Per 95 minuti (si, ben 95 minuti di argomenti da sviscerare) le cose vanno così: Zequila ha a che fare con donne (modelle, fidanzate, manager, figlie della manager, mogli di un potenziale finanziatore, amanti del potenziale finanziatore, etc.), tutte sistematicamente ninfomani, innamoratissime di lui e pronte a darsi in ogni dove, comunque, quantunque, semprunque. Zequila è infaticabile, uno stallone assoluto, ha appena finito magari che se ne fa avanti un'altra, e lui samaritanamente concede bis e tris. Al massimo poi fa una doccia e torna fresco come una rosa. Alle modelle promette ruoli nel film, a tutte le altre promette grandi gioie esistenziali. Mente spudoratamente ma tutto perché è stato stritolato dal sistema. Non si rende conto infatti, l'anima candida, che il mondo del cinema è un ambiente brutto brutto, il business ti plasma e ti corrompe, e lui, senza volerlo, cede alle lusinghe di compromessi e piccinerie, tutto in nome dell'arte, e della crisi economica che lo spinge ad affermarsi come cineasta. Questo percorso interiore lo porterà a perdere gli affetti più cari da un verso, e a rinnovarsi come in una catarsi escatologica dall'altro. Non c'è lieto fine purtroppo, poiché anche la sua fidanzata storica lo molla, e il bel fotografo capisce di essersi sporcato senza ottenere nulla in cambio. Anche se forse ora può dirsi un uomo migliore (sicuramente appagato, sotto certi punti di vista), anche perché peggiore, rispetto al punto di partenza, era assai difficile.

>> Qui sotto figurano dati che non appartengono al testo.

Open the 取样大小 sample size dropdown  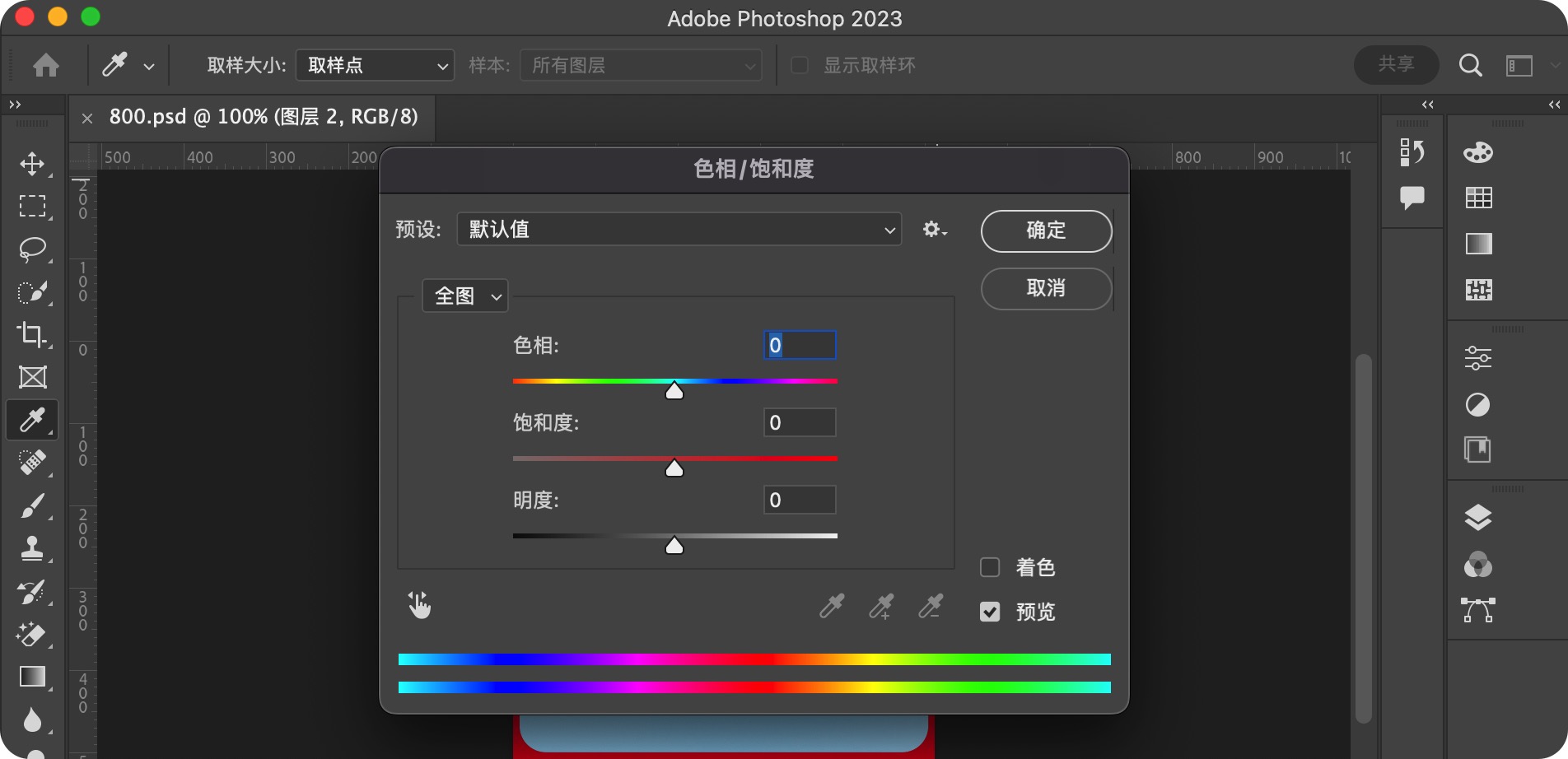click(375, 65)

Il parco femmine (perché di quello si tratta, mammiferi femmine) è modesto. Perlomeno in questo tipo di pellicole si punta su qualche bel donnone ruspante, potendo scialare poco in termini di scenografie e costumi (men che mai nella fotografia, se il regista è un tizio qualunque con la MdP, un po' come Andrea nel film insomma). E invece, fatta salva la ragazzetta bionda che fa la figlia zoccola dell'art director di Andrea (non chiedetemi i nomi) - che oggettivamente si difende - il resto sono cassiere del supermercato (con tutto il rispetto) che fanno straordinario per arrotondare. La cosa più terribile è il doppiaggio da telenovela brasiliana degli anni '80, rumori d'ambiente uber posticci che si interrompono durante i dialoghi con la grazia di una valanga nella Via Lattea, ed una bellezza di voci che al confronto Santamaria che doppia Batman è Giuseppe Rinaldi. La cura dei particolari è certosina, come quando Zequila è in palestra col suo amico, fotografo pure lui; Zequila fa una fatica bestia a sollevare ben 3 placchette di metallo (15 chili al massimo?) mentre il suo compare fa esercizi col capello lungo sciolto e fluente (mentre quando sono fuori li tiene raccolti, vive al contrario praticamente). Per non parlare dei dialoghi con perle tipo "nel ghiaccio c'è qualcosa che mi scalda dentro". Un consiglio spassionato (ai limiti dell'implorazione): dedicatevi a qualsiasi cosa, ma non perdete 95 minuti della vostra vita vedendo Senso Proibito, io l'ho fatto per deontologia di blogger.